Quoted text -
* * * * * * * * *
The 17th Annual APGRD / Royal Holloway, University of London, Joint Postgraduate Symposium on the theory and practice of Ancient Drama will take place on Monday 26 June (at the Ioannou Centre, University of Oxford) and Tuesday 27 June (at Royal Holloway, Egham). This year’s theme is: ‘movement and limits in the theory and practice of ancient drama’.

All are welcome and no booking or registration is required.

About the symposium

Our annual Symposium focuses on the reception of Greek and Roman tragedy and comedy, exploring the afterlife of these ancient dramatic texts through re-workings by both writers and practitioners across all genres and periods. This year’s theme is a timely response to the current surge of scholarly interest in mass geopolitical movement and national boundaries, in corporeality and formal conventions. Speakers from a number of countries will give papers on the reception of Greek and Roman drama. This year’s guest respondent will be Dr Helen Slaney (Roehampton University). Among those present at this year’s symposium will be Prof. Fiona Macintosh and Prof. Oliver Taplin.
* * * * * * * * *
Dataset content -

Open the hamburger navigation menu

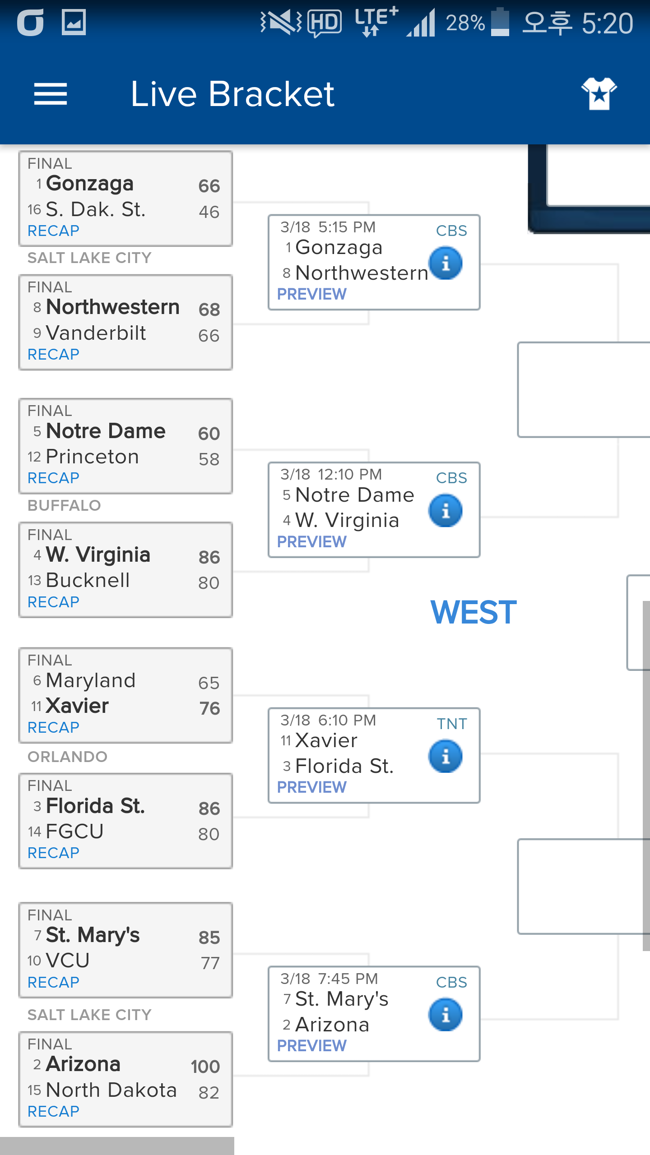tap(51, 94)
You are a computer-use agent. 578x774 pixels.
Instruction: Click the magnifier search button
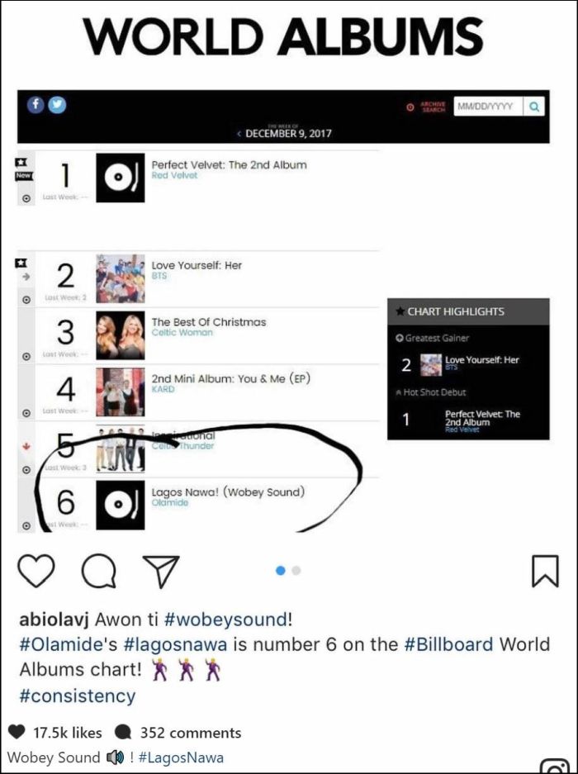pos(535,107)
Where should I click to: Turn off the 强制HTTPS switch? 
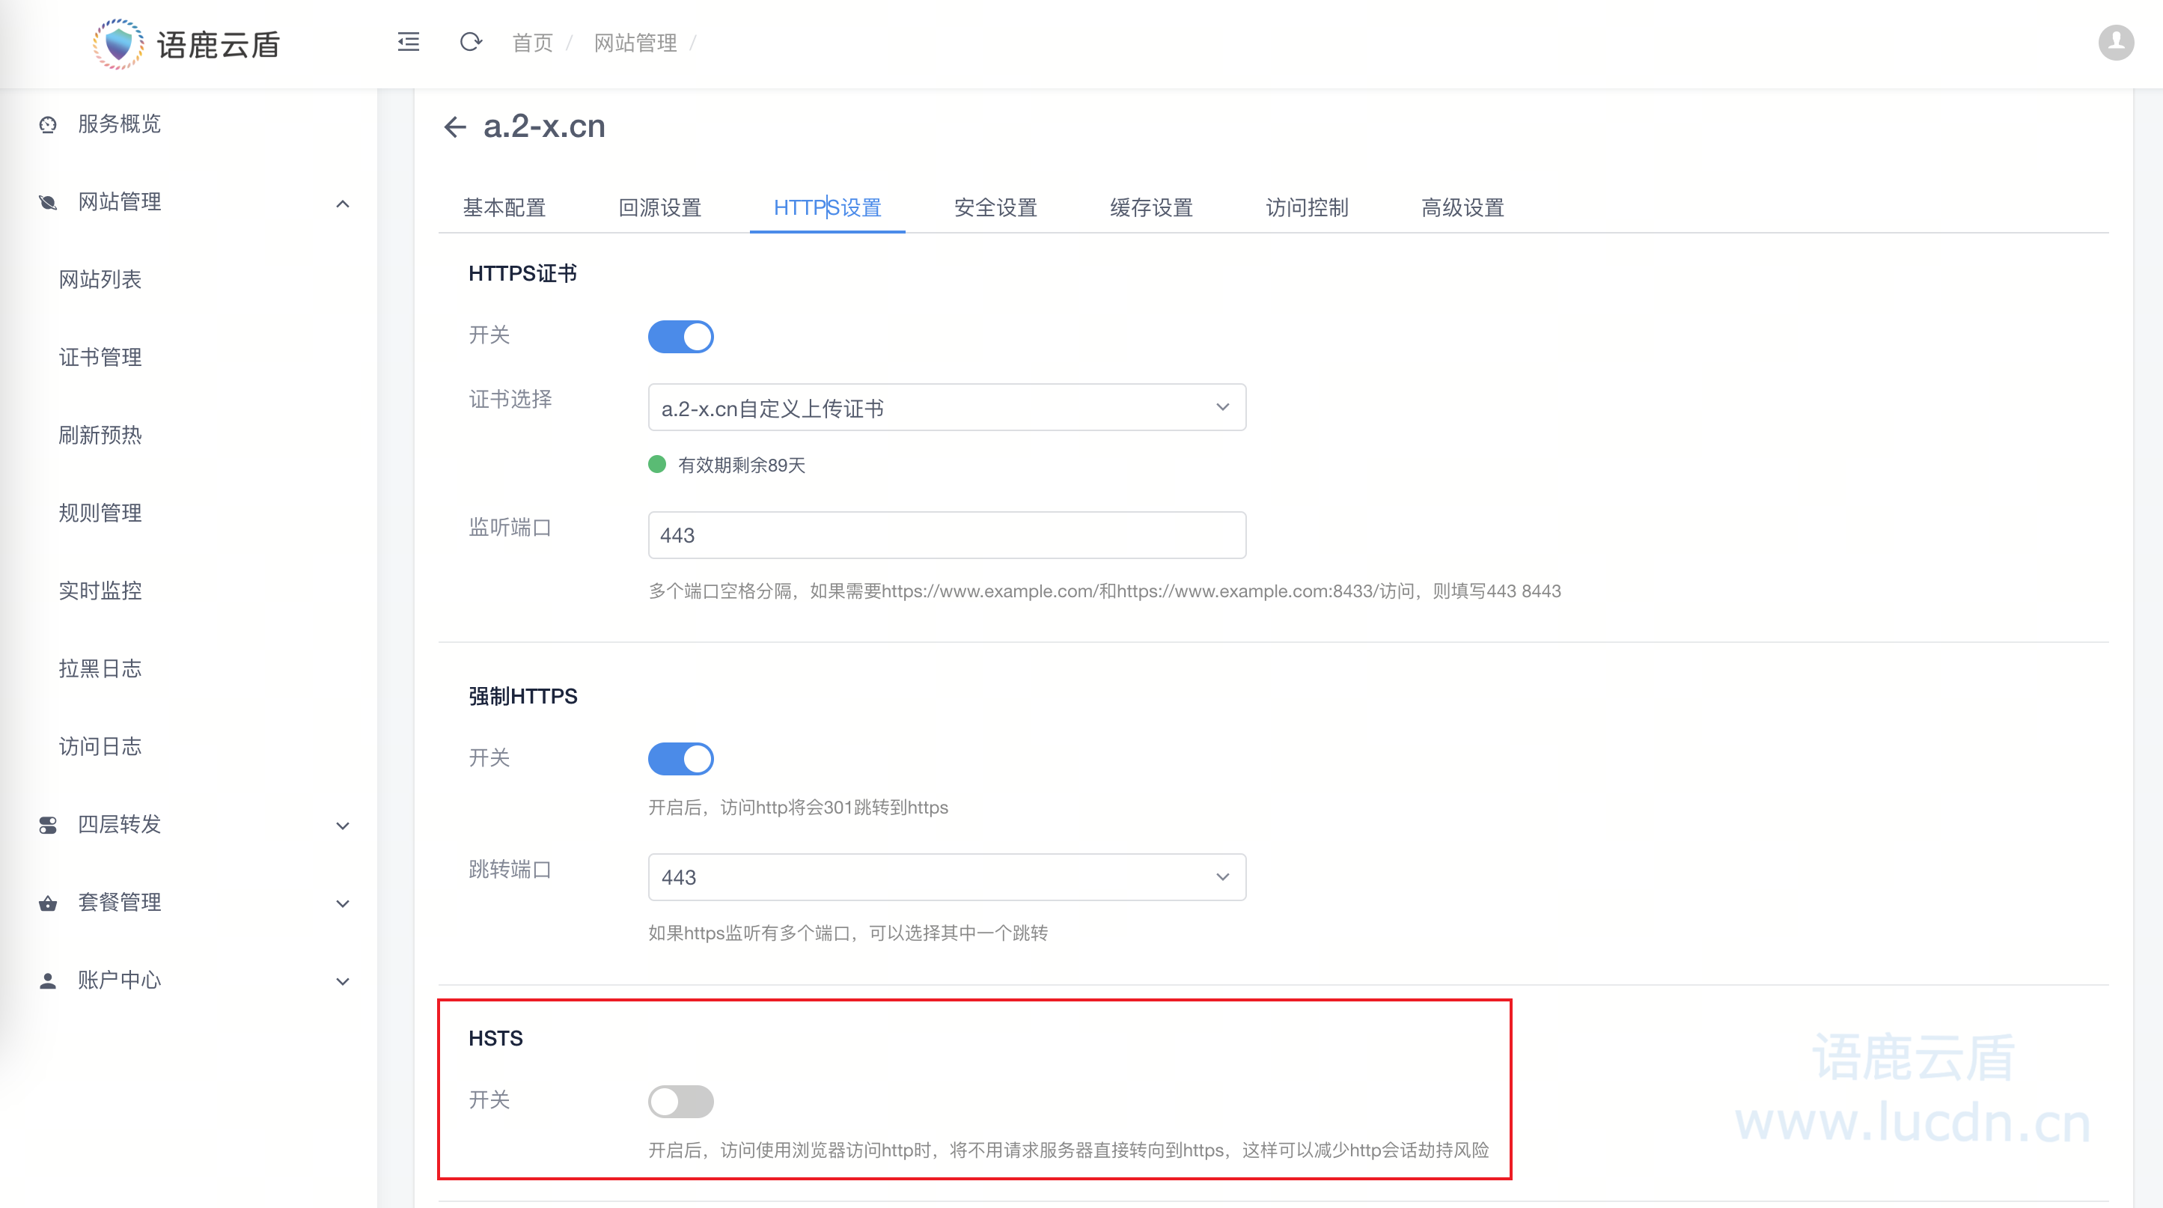[x=680, y=759]
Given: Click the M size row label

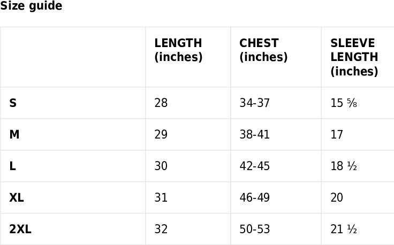Looking at the screenshot, I should tap(14, 135).
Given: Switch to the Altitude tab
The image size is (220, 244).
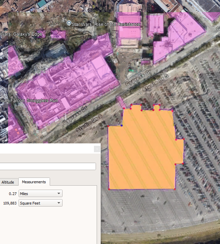Looking at the screenshot, I should click(x=8, y=182).
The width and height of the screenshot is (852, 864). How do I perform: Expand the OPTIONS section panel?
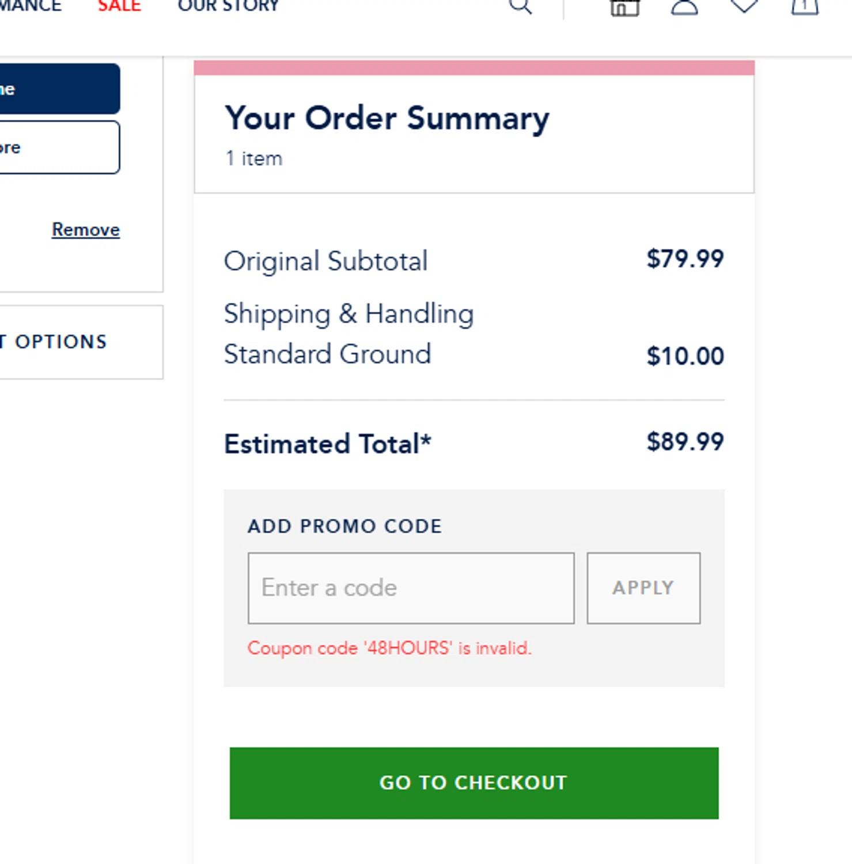[x=81, y=342]
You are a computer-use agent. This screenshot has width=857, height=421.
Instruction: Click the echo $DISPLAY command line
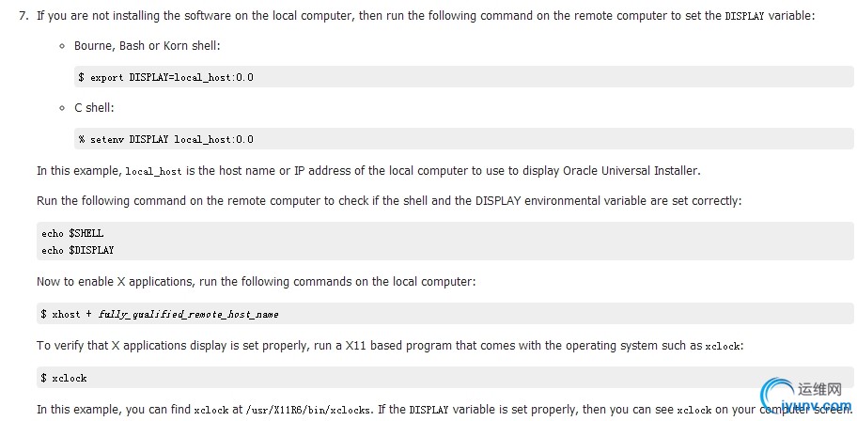tap(78, 250)
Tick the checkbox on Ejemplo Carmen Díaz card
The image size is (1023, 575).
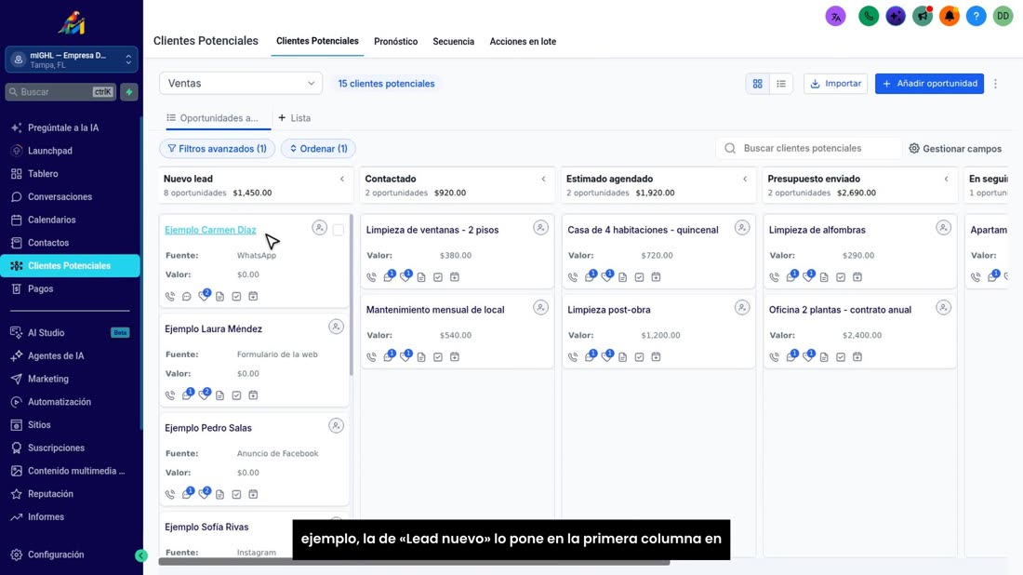[x=338, y=230]
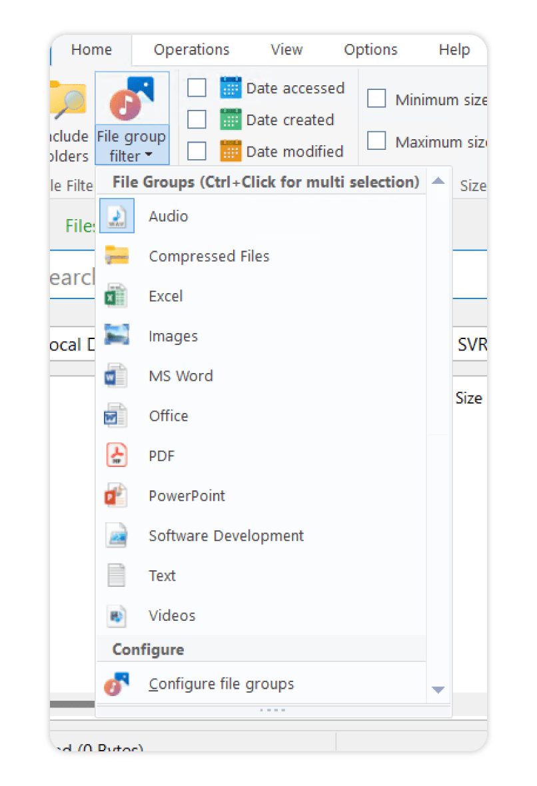Select the Compressed Files folder icon
The height and width of the screenshot is (786, 537).
[117, 256]
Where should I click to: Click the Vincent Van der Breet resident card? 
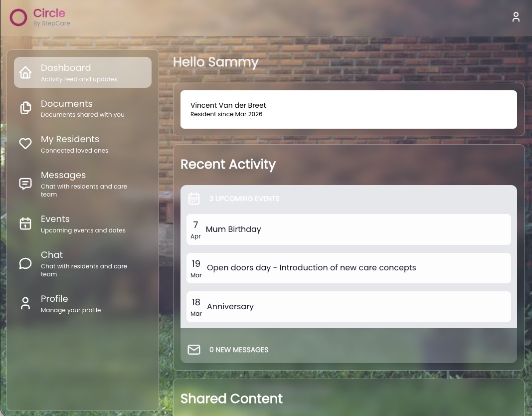click(349, 109)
* * * * * * * * *
Required work -
a) In the symposium announcement, who is named as this year's guest respondent?
b) Turn the paragraph of the symposium announcement that begins "Our annual Symposium focuses" into a short bulleted list of its main facts.
c) From the symposium announcement, reproduce the passage starting with "Our annual Symposium" and going on through "Prof. Oliver Taplin.".
The records have no role here.

The results -
a) Dr Helen Slaney of Roehampton University.

b)
- Focus: the reception of Greek and Roman tragedy and comedy, including re-workings by writers and practitioners across all genres and periods
- Theme: a response to current scholarly interest in mass geopolitical movement, national boundaries, corporeality and formal conventions
- Speakers: from a number of countries
- Guest respondent: Dr Helen Slaney (Roehampton University)
- Also present: Prof. Fiona Macintosh and Prof. Oliver Taplin

c)
Our annual Symposium focuses on the reception of Greek and Roman tragedy and comedy, exploring the afterlife of these ancient dramatic texts through re-workings by both writers and practitioners across all genres and periods. This year’s theme is a timely response to the current surge of scholarly interest in mass geopolitical movement and national boundaries, in corporeality and formal conventions. Speakers from a number of countries will give papers on the reception of Greek and Roman drama. This year’s guest respondent will be Dr Helen Slaney (Roehampton University). Among those present at this year’s symposium will be Prof. Fiona Macintosh and Prof. Oliver Taplin.